Peri Gilpin gets to go along because one of the auction items is getting to sit in the booth with her during an episode of she and Grammer’s radio show. But, of course, it’s been a very long time since they’ve been to the studio, and this auction item becomes a nothing plot point just to get Gilpin into the episode.
The auction scene has Grammer and Hyde Pierce fighting over who should get to have lunch with geniuses, John Mahoney trying to con his way into a new grill, and Gilpin trying to get someone besides stalker co-worker Patrick Kerr from winning the show sit-in. It’s a lot of good acting—with one particularly good shot from Lee, finally seeming to get the potential for the scene—but the writing’s a little thin on everything for Gilpin and Mahoney. The stuff with Grammer and Hyde Pierce is good, though, and it’s going to be the A plot for the rest of the episode.
See, when they were kids—sadly no flashback—Grammer and Hyde Pierce took IQ tests, and their parents never told them the scores, just they were close. Now they’re adults and want to know the results. The episode glazes over how unlikely it seems neither had their IQs tested since, and it quickly becomes an absurd competition again, with only a few hours before their individual intelligence will be put to the test.
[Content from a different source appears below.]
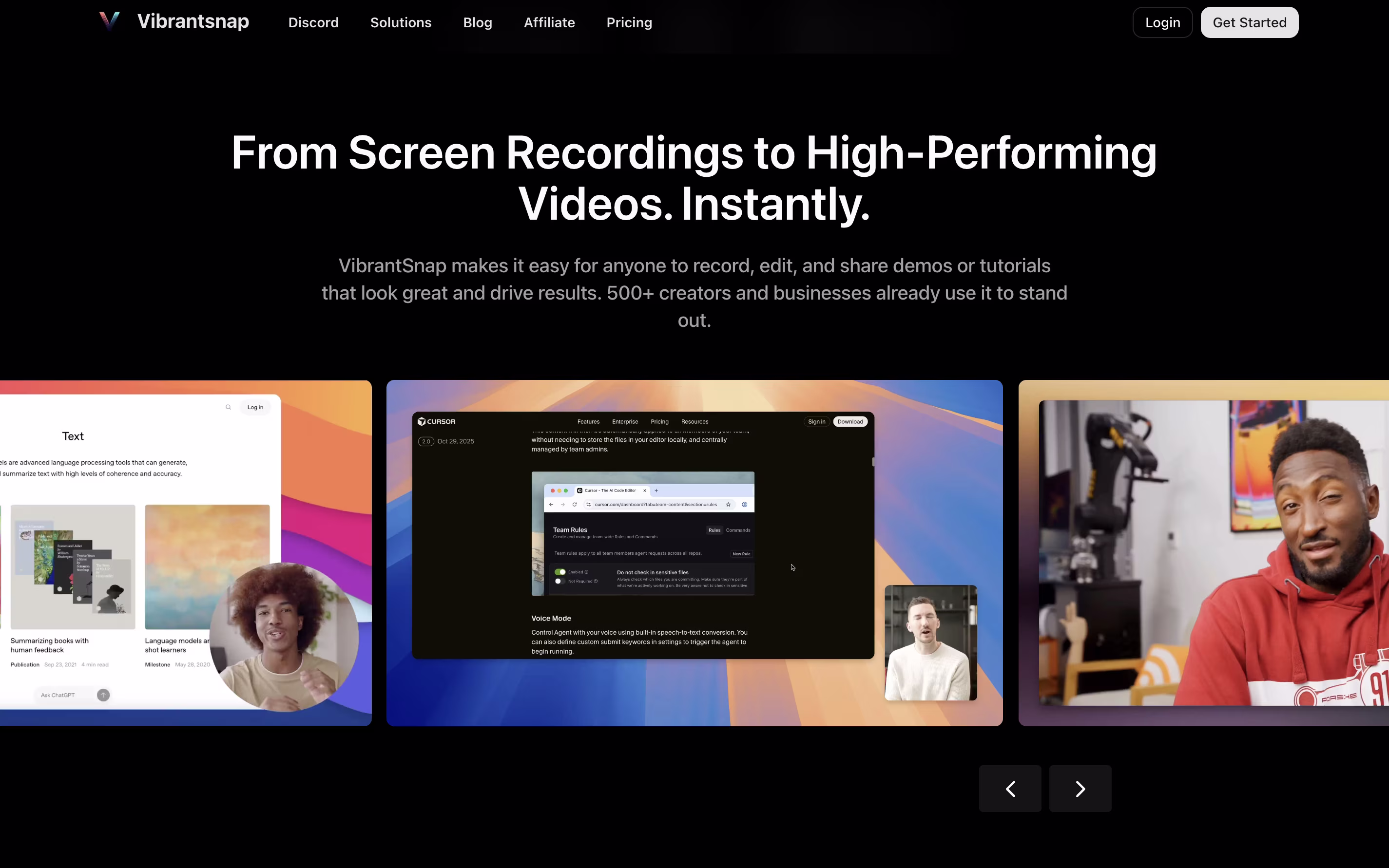1389x868 pixels.
Task: Open the Blog link
Action: (x=477, y=22)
Hyde Pierce and Grammer both get a fair amount of physical comedy to do. More for Hyde Pierce, but thanks to Lee’s direction, the audience doesn’t get to see some of the best of it. Mahoney’s got some good moments, both conniving for a grill and being an exasperated dad. Jane Leeves gets a great monologue recounting her weird family, which is just tacked on to the episode to give her something to do, but it’s doesn’t matter because it’s excellent. Though, again, Lee could’ve done better with it.
IQ’s a pretty good brother vs. brother episode, but it should’ve been better.